> **Problem details**
Convert the lines of the listing from the line with "Task: Click the orange MF company avatar" to the line with "pyautogui.click(x=345, y=329)" into a numbered list, leaving out blank lines.

++++++++++

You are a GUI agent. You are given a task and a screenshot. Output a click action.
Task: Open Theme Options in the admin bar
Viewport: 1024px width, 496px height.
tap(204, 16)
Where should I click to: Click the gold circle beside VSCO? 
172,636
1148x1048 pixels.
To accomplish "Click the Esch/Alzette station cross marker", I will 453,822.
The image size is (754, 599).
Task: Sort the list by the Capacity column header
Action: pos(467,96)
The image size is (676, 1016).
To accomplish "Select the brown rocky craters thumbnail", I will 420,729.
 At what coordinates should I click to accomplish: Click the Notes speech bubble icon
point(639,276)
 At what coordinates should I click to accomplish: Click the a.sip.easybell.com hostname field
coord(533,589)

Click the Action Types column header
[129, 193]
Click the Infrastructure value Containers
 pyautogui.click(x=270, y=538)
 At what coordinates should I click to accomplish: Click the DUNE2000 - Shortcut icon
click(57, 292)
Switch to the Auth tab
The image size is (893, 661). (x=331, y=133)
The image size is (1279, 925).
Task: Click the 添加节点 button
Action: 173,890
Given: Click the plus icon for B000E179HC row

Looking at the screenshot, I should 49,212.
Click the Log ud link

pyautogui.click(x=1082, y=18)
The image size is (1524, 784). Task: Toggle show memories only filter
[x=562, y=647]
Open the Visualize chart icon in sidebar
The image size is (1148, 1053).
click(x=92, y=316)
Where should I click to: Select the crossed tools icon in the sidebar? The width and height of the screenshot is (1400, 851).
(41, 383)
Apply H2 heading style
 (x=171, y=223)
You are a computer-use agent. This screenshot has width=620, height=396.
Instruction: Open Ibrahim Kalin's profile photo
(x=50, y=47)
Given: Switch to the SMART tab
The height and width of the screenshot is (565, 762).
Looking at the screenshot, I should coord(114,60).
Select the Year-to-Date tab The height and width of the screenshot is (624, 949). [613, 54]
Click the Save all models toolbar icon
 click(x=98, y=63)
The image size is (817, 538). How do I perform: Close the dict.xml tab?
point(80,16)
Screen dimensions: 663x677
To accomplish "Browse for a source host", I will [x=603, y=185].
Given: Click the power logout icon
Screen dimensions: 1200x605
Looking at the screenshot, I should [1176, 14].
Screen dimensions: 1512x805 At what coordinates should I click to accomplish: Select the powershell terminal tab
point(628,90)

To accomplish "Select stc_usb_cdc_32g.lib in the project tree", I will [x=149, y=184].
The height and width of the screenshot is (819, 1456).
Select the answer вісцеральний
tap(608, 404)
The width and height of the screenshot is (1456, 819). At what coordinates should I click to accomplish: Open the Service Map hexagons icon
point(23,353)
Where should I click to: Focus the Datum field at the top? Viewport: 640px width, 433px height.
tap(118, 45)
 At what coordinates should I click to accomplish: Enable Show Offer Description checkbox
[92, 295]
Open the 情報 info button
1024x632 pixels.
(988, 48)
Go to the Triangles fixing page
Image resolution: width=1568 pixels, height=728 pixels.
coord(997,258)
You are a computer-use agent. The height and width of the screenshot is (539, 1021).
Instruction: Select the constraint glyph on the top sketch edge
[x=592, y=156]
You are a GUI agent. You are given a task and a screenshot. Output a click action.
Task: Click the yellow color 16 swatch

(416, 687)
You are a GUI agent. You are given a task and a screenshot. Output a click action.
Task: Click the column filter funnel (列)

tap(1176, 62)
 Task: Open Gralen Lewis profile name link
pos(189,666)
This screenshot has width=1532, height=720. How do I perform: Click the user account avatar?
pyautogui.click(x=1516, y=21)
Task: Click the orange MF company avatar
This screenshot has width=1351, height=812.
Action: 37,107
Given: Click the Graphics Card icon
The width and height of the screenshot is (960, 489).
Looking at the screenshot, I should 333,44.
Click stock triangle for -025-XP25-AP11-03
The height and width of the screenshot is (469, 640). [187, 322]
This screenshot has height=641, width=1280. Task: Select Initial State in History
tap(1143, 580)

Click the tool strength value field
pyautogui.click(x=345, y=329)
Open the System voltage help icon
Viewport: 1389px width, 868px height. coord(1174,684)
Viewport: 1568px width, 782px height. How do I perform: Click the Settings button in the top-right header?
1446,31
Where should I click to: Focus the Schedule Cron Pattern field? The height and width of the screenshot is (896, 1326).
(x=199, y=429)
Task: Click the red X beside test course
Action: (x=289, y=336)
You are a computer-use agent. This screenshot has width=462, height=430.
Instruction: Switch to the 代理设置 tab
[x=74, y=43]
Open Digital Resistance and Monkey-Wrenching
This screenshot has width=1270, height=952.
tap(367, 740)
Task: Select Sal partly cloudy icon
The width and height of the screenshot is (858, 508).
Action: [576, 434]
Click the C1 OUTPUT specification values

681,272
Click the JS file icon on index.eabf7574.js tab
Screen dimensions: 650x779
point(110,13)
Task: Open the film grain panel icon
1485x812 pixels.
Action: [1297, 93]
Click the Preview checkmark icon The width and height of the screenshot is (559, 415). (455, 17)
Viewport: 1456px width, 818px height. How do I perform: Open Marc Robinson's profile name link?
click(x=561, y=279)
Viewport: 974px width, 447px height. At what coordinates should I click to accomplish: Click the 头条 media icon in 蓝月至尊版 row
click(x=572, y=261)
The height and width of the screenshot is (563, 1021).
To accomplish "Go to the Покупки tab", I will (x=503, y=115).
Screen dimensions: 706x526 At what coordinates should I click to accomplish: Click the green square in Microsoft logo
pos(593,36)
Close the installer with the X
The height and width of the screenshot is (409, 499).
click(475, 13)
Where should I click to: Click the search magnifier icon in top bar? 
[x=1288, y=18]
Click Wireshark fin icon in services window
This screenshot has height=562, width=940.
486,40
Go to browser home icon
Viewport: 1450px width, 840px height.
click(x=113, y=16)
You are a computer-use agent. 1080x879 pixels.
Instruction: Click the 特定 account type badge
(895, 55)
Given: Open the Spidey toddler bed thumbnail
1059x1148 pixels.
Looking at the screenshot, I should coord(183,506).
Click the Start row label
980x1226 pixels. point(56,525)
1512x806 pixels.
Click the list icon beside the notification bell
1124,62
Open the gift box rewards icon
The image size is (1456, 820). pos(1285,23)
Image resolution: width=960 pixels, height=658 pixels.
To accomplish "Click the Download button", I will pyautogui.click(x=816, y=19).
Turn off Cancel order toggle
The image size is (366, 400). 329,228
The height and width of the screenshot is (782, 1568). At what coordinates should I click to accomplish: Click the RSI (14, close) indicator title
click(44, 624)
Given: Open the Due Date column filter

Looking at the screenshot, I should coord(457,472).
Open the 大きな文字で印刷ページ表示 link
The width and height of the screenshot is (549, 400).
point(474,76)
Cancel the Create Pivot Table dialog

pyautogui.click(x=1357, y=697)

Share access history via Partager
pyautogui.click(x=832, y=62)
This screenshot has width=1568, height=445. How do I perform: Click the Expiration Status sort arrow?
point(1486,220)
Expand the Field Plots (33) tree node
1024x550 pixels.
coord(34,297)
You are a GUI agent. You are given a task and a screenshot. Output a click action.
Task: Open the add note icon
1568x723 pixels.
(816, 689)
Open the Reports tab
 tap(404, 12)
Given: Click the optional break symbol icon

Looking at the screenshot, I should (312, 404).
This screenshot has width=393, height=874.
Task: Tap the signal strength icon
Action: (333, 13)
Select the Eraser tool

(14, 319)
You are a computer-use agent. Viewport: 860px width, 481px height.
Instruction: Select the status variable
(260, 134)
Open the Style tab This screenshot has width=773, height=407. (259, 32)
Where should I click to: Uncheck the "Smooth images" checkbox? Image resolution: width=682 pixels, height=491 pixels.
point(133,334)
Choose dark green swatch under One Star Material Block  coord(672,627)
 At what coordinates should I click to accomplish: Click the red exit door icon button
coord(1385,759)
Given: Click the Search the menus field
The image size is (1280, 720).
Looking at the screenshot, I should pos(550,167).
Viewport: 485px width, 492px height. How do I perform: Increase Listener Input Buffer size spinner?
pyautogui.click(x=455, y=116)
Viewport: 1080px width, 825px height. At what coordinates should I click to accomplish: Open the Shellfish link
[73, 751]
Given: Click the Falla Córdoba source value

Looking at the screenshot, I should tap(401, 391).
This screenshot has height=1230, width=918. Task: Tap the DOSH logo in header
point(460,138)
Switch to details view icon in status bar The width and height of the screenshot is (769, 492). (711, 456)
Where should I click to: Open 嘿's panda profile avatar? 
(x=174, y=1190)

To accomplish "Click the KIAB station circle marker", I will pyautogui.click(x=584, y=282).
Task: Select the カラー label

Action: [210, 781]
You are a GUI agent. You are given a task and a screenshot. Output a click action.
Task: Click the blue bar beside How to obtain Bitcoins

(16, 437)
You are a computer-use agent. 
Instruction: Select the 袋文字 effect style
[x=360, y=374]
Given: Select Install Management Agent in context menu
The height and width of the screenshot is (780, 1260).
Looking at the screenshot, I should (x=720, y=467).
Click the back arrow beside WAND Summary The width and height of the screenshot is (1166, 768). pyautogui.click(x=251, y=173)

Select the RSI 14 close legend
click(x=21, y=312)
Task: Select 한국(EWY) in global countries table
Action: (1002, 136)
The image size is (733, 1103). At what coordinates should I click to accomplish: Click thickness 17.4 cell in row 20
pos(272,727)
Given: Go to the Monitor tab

++++++++++

> **The reply**
1. Task: Click the orange MF company avatar
2. This screenshot has width=1351, height=812.
3. Action: 37,107
4. Given: Click the Graphics Card icon
5. The width and height of the screenshot is (960, 489).
6. Looking at the screenshot, I should 333,44.
7. Click stock triangle for -025-XP25-AP11-03
8. The height and width of the screenshot is (469, 640). [187, 322]
9. This screenshot has height=641, width=1280. Task: Select Initial State in History
10. tap(1143, 580)
11. Click the tool strength value field
12. pyautogui.click(x=345, y=329)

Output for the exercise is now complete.